# Dell laptop USB not working



## vikasg03 (Aug 5, 2011)

Hi,

I am using dell latitude d600 laptop. My USB ports are not working. When ever I plug pen drive or external drive it ask me for driver for that and start searching driver .
But when I connect my camera, it detects automatically and open the camera 
I want to know it is related to driver problem? how to fix. I tried to search usb driver also but it won't help.  Laptop is having Window xp proffesional service pack 3.


----------



## Sarath (Aug 5, 2011)

This may sound weird but it worked for me. But in my case none of the USB devices worked including the mouse. It was my lappy so I could move the cursor with the touch pad. 

After searching the internet for countless hours, roughly 4 hours, I had decided that my PC was doomed and it was time for a new PC since nothing solved the problem. Until this one:

Step 1: Switch off/ Shut down the laptop and disconnect the power if running on outlet power
Step 2: Invert the laptop and remove the battery
Step 3: After a few minutes/seconds, put put the battery back into its slot. [I was so scared that I let it be for 20mins without battery] 
Step 4: Switch on the lappy.
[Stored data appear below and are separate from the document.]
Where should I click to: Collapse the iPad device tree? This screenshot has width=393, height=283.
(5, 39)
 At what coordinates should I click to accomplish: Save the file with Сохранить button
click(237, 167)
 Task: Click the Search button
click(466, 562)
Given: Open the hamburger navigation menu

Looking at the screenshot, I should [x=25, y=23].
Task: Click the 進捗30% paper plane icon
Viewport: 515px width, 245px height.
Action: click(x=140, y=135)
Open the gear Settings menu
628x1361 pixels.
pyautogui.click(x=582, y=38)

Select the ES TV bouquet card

Check USB ports now.

Did you go to the device manager and check which USB ports are not working and/ what the error is.

I am not an expert on this one. I don't know if it works and even if it does I have no clue as to why it does. It just worked for me. Its a pretty harmless maneuver so just give it a try.


----------



## mithun_mrg (Aug 5, 2011)

@ sarath what u did is to reset the static electricity of ur laptop but generally it happens during winter but may cause some weird problems the proper process is to remove the battery & adapter hold the power button of the PC for a minute  then connect the adapter & power on applies to a desktop also. OP can give it a try but i doubt there will be a static electricity prob in summer

Also try to System Restore to a previous date in which it was working & see


----------



## Sarath (Aug 5, 2011)

^^^ I assumed the same back then but the poster didn't explain it and I did not want to promote my assumption. 
Thanks though, now I am sure of it.


----------



## vikasg03 (Aug 5, 2011)

Well, In device manager all usb ports are showing fine. I un installed both and restart laptop. After that it prompt new hardware found...and later ... New hardware is ready to use...But still When I plugged my new pen drive or other pen drive or even external hard drive to usb port it is prompting..."new hardware found" and start searching driver for that.
But again Whenever I connect my kodak camera usb lead it detects and connect with camera automatically.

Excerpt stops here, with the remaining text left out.